Roles of Nuclear Factor κB in Neuronal Survival and Plasticity

Abstract

The transcription factor nuclear factor κB (NF‐κB) is moving to the forefront of the fields of apoptosis and neuronal plasticity because of recent findings showing that activation of NF‐κB prevents neuronal apoptosis in various cell culture and in vivo models and because NF‐κB is activated in association with synaptic plasticity. Activation of NF‐κB was first shown to mediate antiapoptotic actions of tumor necrosis factor in cultured neurons and was subsequently shown to prevent death of various nonneuronal cells. NF‐κB is activated by several cytokines and neurotrophic factors and in response to various cell stressors. Oxidative stress and elevation of intracellular calcium levels are particularly important inducers of NF‐κB activation. Activation of NF‐κB can interrupt apoptotic biochemical cascades at relatively early steps, before mitochondrial dysfunction and oxyradical production.
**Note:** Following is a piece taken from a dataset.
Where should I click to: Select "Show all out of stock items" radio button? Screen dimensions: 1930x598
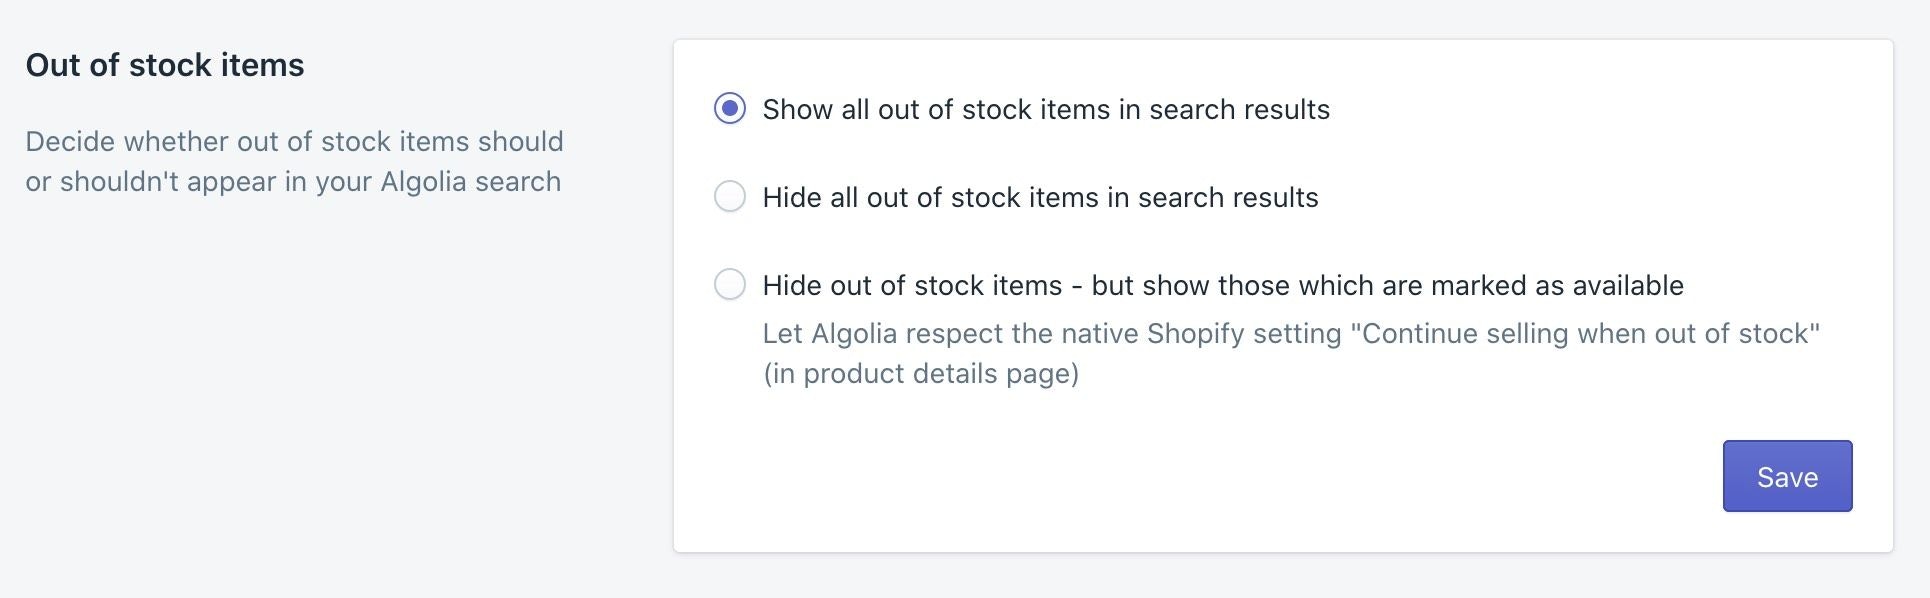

Gene targets for NF‐κB that may mediate its anti‐apoptotic actions include the antioxidant enzyme manganese superoxide dismutase, members of the inhibitor of apoptosis family of proteins, and the calcium‐binding protein calbindin D28k. NF‐κB is activated by synaptic activity and may play important roles in the process of learning and memory. The available data identify NF‐κB as an important regulator of evolutionarily conserved biochemical and molecular cascades designed to prevent cell death and promote neuronal plasticity. Because NF‐κB may play roles in a range of neurological disorders that involve neuronal degeneration and/or perturbed synaptic function, pharmacological and genetic manipulations of NF‐κB signaling are being developed that may prove valuable in treating disorders ranging from Alzheimer’s disease to schizophrenia.